§ Exercise task:
In the XSLT text below, how many isomorphic matches does the writer typically have to do when vfx:myfunc returns the first n characters of an organization name?

§ Text:
#####

I am using <xsl:key> and key() together with a function to cut down on

the size of the sets on which I need to do isomorphic string matches.

 

My transform flow goes like this:

 

<!-- Read in the big file: -->

 

<xsl:variable name='extantOrgs'

               select="document($orgsIn)/ExtantOrgs"/>

 

<!-- Key Defn: -->

 

<xsl:key name='orgsKey' match='org' use='vfx:myfunc(name)'/>

 

<!-- Given a string to match ( i.e. rdfs:label), construct a small

list of possible candidates -->

 

<xsl:variable name='orglist'

               select='key("orgsKey",vfx:myfunc(rdfs:label)),$extantOrgs)'/>

 

<!-- Search the list: -->

 

<xsl:variable name='results'

        select='$orglist[vfx:isoMatch(name,$n)]/uri'/>

 

<!-- do something interesting with $results -->

 

 

 

For example, if vfx:myfunc just returns the first n characters

of an organization name, I typically have only a few dozen iso matches to do.

As I hoped; this technique produces small searches and good performance.

#####

§ Data:

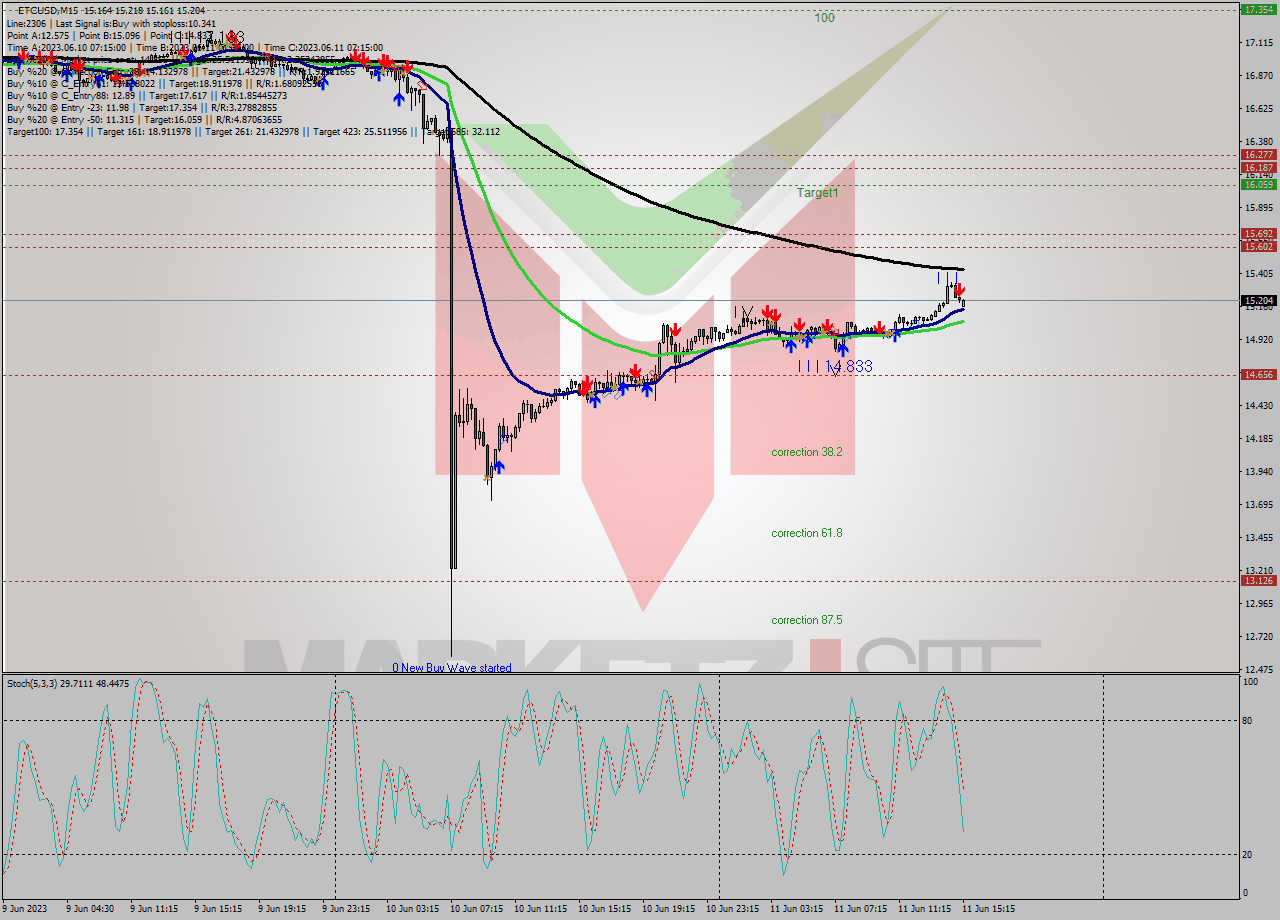1280x920 pixels.
Task: Click the red sell arrow above the latest candles
Action: click(959, 288)
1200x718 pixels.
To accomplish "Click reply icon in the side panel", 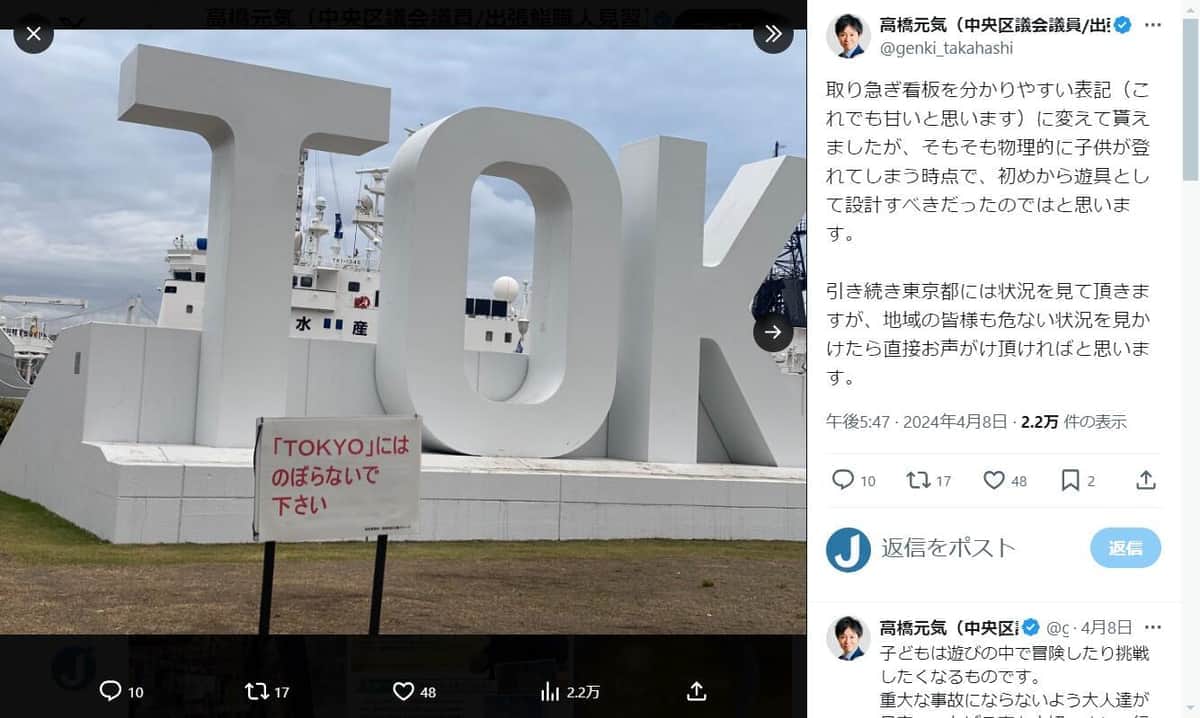I will point(843,480).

#####

§ Answer in full:
Only a few dozen.